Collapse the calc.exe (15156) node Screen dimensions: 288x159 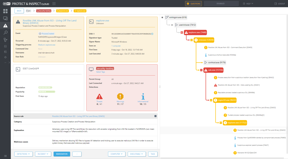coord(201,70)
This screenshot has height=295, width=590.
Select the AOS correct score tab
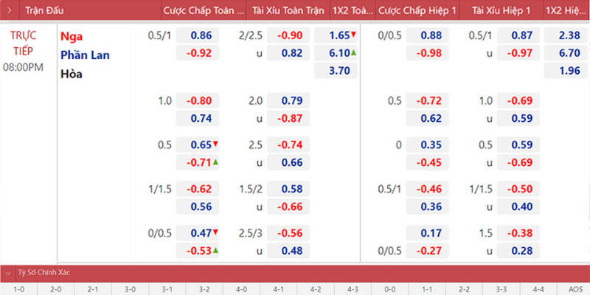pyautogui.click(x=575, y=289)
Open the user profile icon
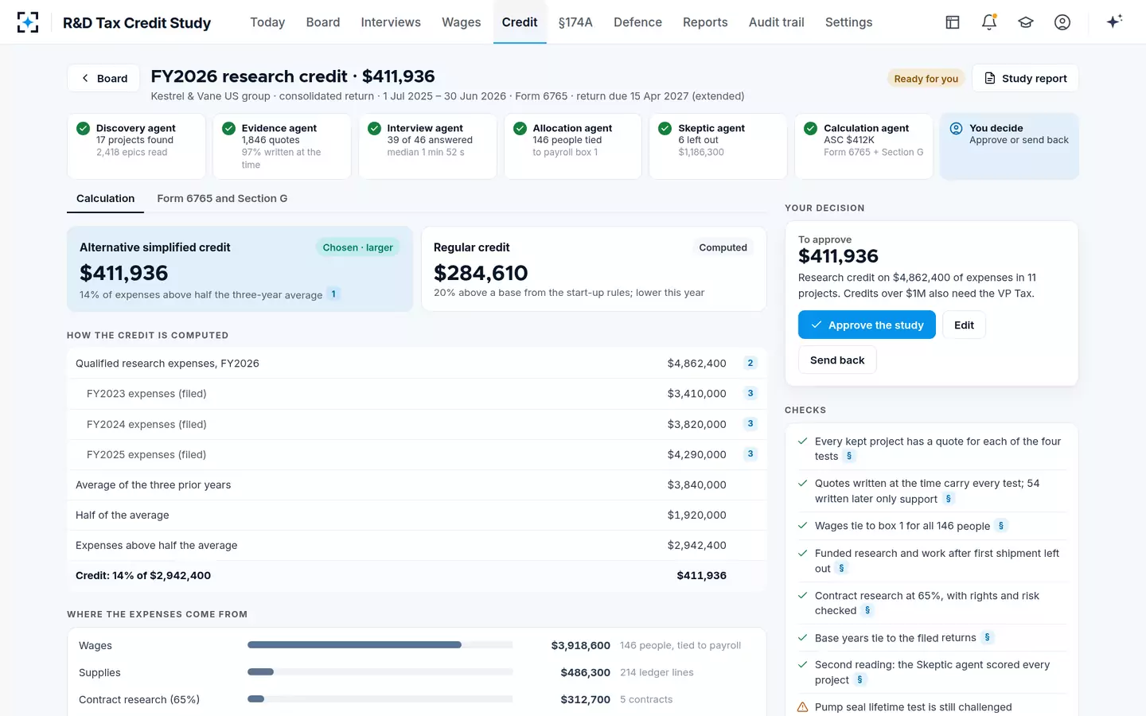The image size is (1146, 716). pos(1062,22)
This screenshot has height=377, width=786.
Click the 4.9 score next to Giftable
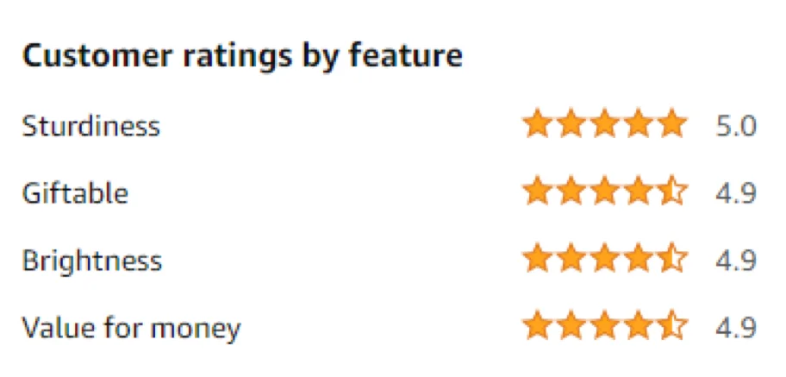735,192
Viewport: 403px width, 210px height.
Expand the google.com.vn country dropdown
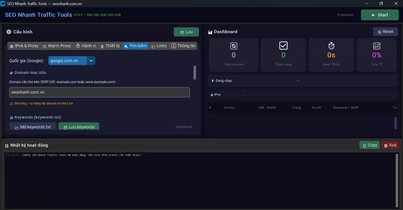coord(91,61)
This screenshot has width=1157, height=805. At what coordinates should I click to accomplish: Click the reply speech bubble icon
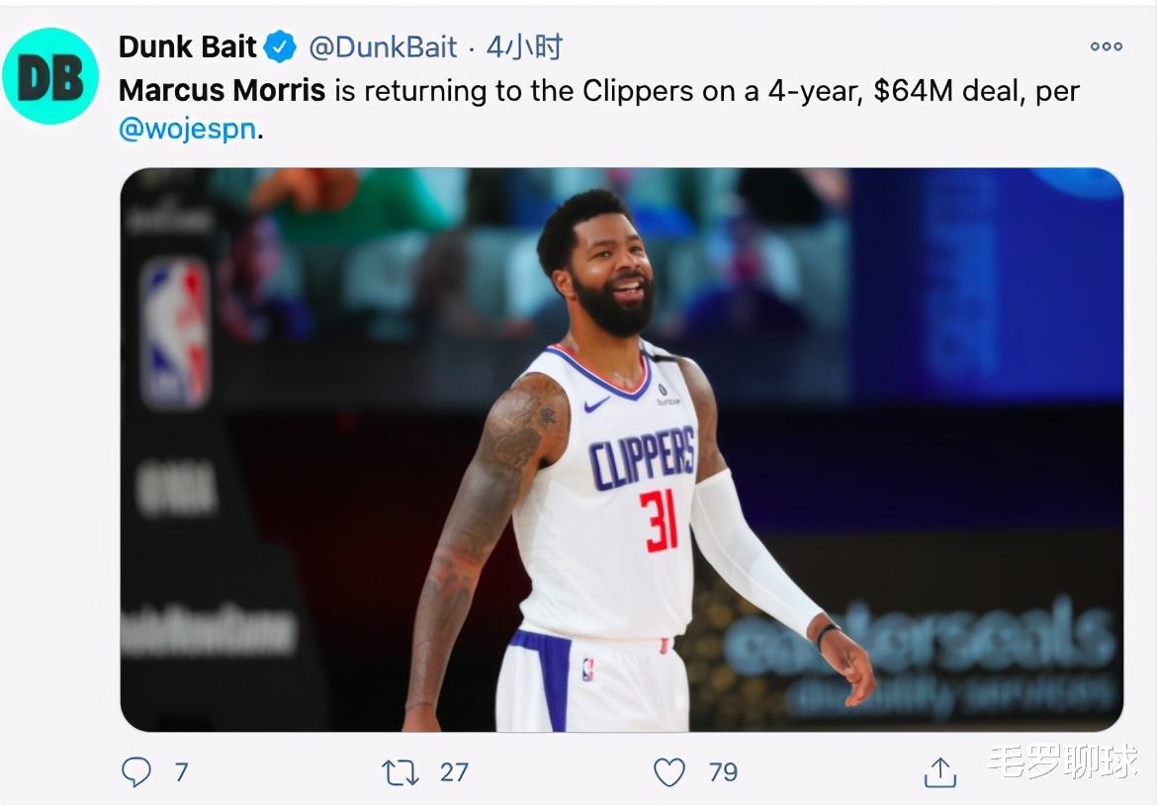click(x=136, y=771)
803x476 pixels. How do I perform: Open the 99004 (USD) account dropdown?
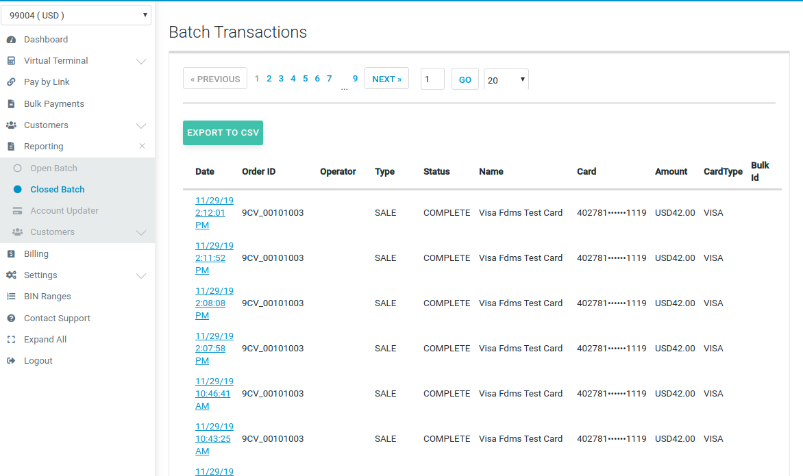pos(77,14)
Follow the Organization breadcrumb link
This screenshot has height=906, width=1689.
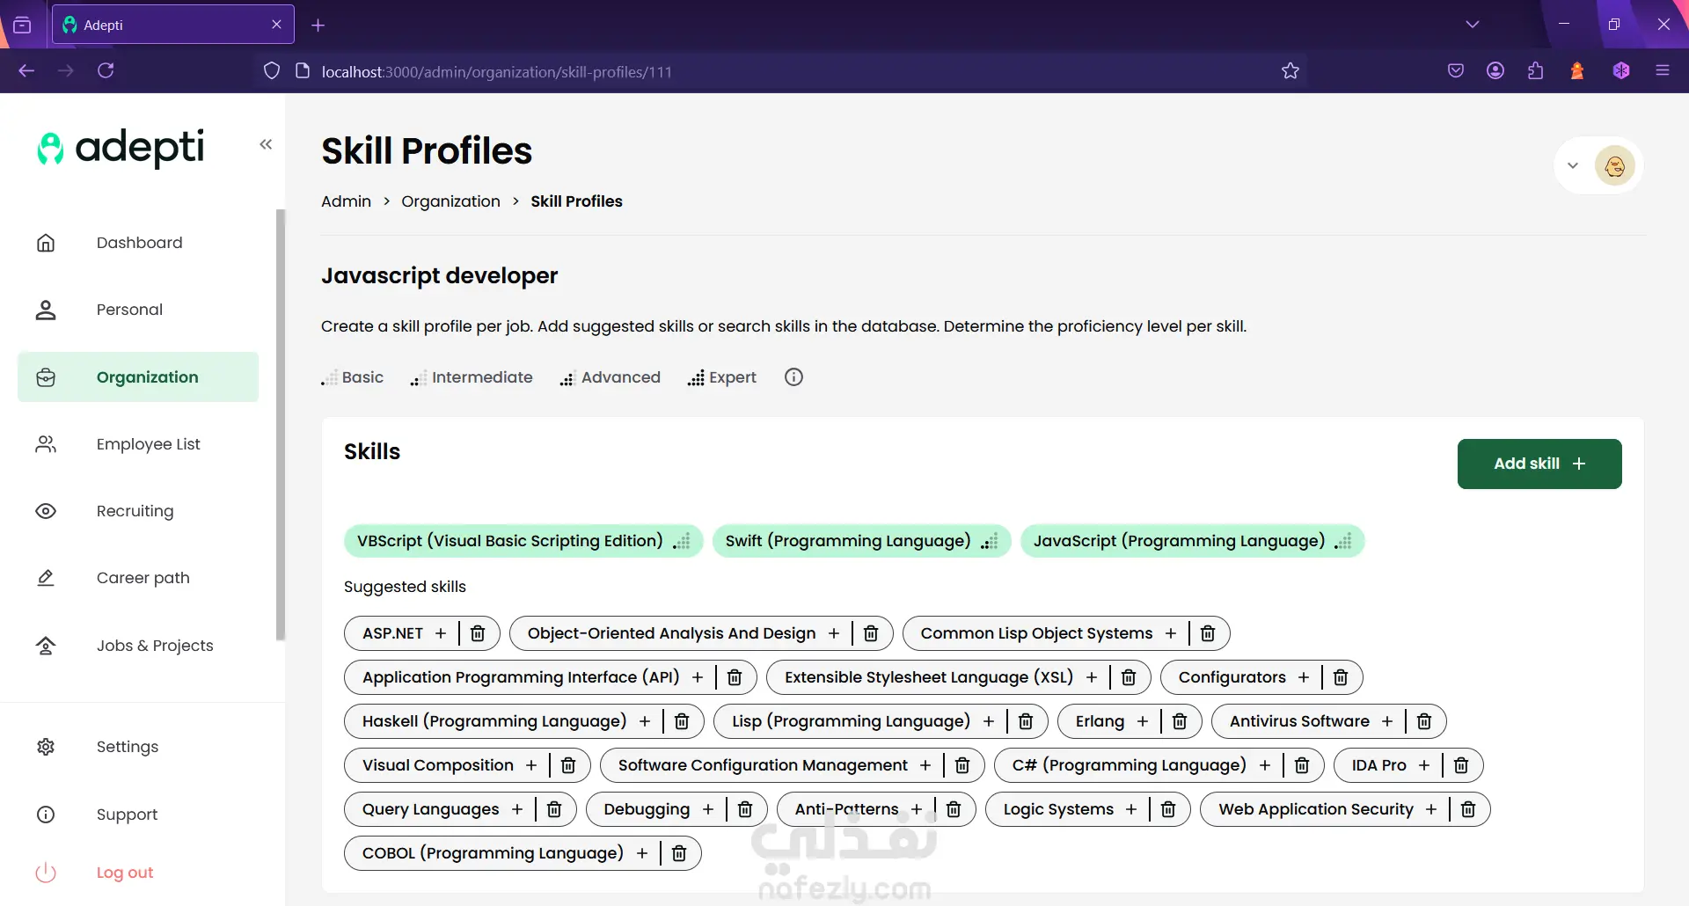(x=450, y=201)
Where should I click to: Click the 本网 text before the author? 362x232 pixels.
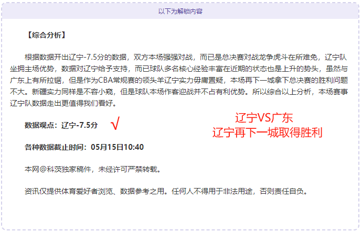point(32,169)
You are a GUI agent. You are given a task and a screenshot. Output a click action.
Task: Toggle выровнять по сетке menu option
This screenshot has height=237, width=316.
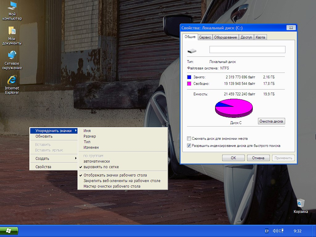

++++++++++

■ Exercise prompt
Above are some records. Output exactly the lines from the one that contains "Open the user profile icon" to the one that contains "Follow the Organization breadcrumb link", keeping both, and omit the pictures.

■ Task response
Open the user profile icon
The image size is (1146, 716). pos(1062,22)
This screenshot has height=377, width=786.
Click the 4.9 score next to Giftable
735,192
Viewport: 403px width, 210px height.
Expand the google.com.vn country dropdown
coord(91,61)
This screenshot has width=1157, height=805. At what coordinates should I click to accomplish: Click the reply speech bubble icon
click(x=136, y=771)
803x476 pixels. How do I perform: Open the 99004 (USD) account dropdown?
pos(77,14)
Follow the Organization breadcrumb link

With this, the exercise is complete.